The AI explosion is warping our sense of time. Can you believe Stable Diffusion is only 4 months old, and ChatGPT <4 weeks old 🤯? If you blink, you miss a whole new industry. Here are my TOP 10 AI spotlights, from a breathtaking 2022 in rewind ⏮: a long thread 🧵
2022’s AI landscape is dominated by a surge in huge generative models, which are rapidly making their way out of research labs and into real-world applications. 2 other emerging areas driven by LLM technology are decision-making agents (games, robotics, …) and AI4Science.
I am very fortunate to work on these AI research frontiers with my wonderful colleagues @NVIDIAAI. In 2023, I’ll continue to do more exciting works myself and share hot ideas too - welcome to follow me @DrJimFan! 🙌

For each of the 10 spotlights, there may be multiple works:
🎉No. 1: Text -> Image

DALLE-2 was the first large-scale diffusion model that can generate realistic, high-res images from an arbitrary caption.

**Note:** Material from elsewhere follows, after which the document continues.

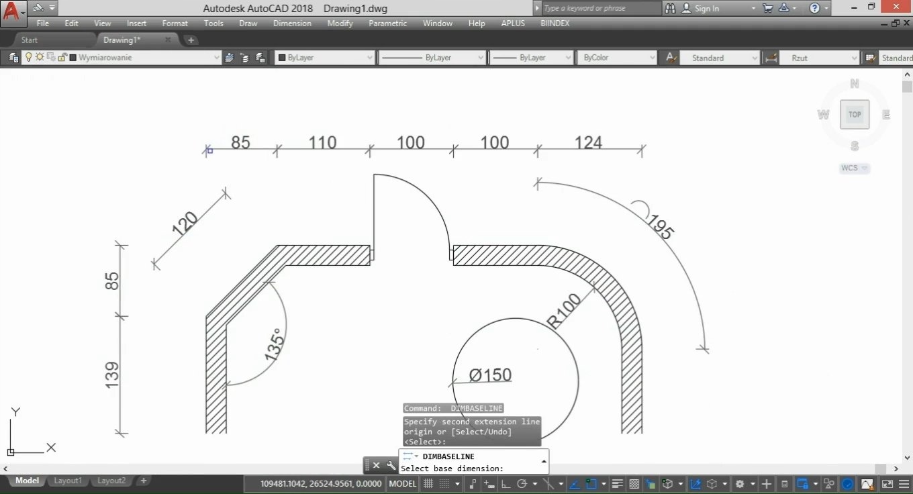The width and height of the screenshot is (913, 494).
Task: Click the command line wrench customize icon
Action: (391, 465)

It kickstarted the AI4art revolution that spawned many new applications, startups, and ways of thinking.
But DALLE-2 is behind OpenAI’s walled garden. @StabilityAI, LMU, and @runwayml took the heroic step to train their own internet-scale text2image model, based on the “latent diffusion” algorithm. They called the model “Stable Diffusion”, and open-sourced the code & weights.
The open access to Stable Diffusion has proven to be a huge game changer. Numerous startups and research labs build upon SD to create novel apps, and SD itself gets improved continuously by the open-source community. SD has recently hit v2.1 and runs on a single GPU now!
There were 2 other image2text models from @GoogleAI this year. Neither released the model or an API to play with, but the papers still had interesting insights.

1. Imagen:
2. Parti: A transformer model without diffusion!

🎉No. 2: Text -> Text

Well, that’s an easy guess - ChatGPT! The only app in history that gained 1 million users in 5 days.

ChatGPT prompted out our human creativity as well. I refer you to this list for all the useful & imaginative ChatGPT ideas:
ChatGPT & GPT-3.5 both use a new technology called RLHF (“Reinforcement Learning from Human Feedback”). Its profound implication is that prompt engineering will disappear very soon. See my deep dive 🧵 on this topic:


ChatGPT’s popularity spawned a wave of new startups and competitors, notably Jasper Chat, YouChat, @Replit Ghostwriter chat, and @perplexity_ai. Some of them offer much more intuitive ways to do search, so Google execs are getting sweaty! @goodside has a nice thread:


🎉No. 3: Text -> Robot🤖

How to give GPT arms and legs, so they can clean up your messy kitchen? Unlike NLP, robot models need to interact with a physical world. Big pre-trained transformers are finally starting to address the hardest problems in robotics this year!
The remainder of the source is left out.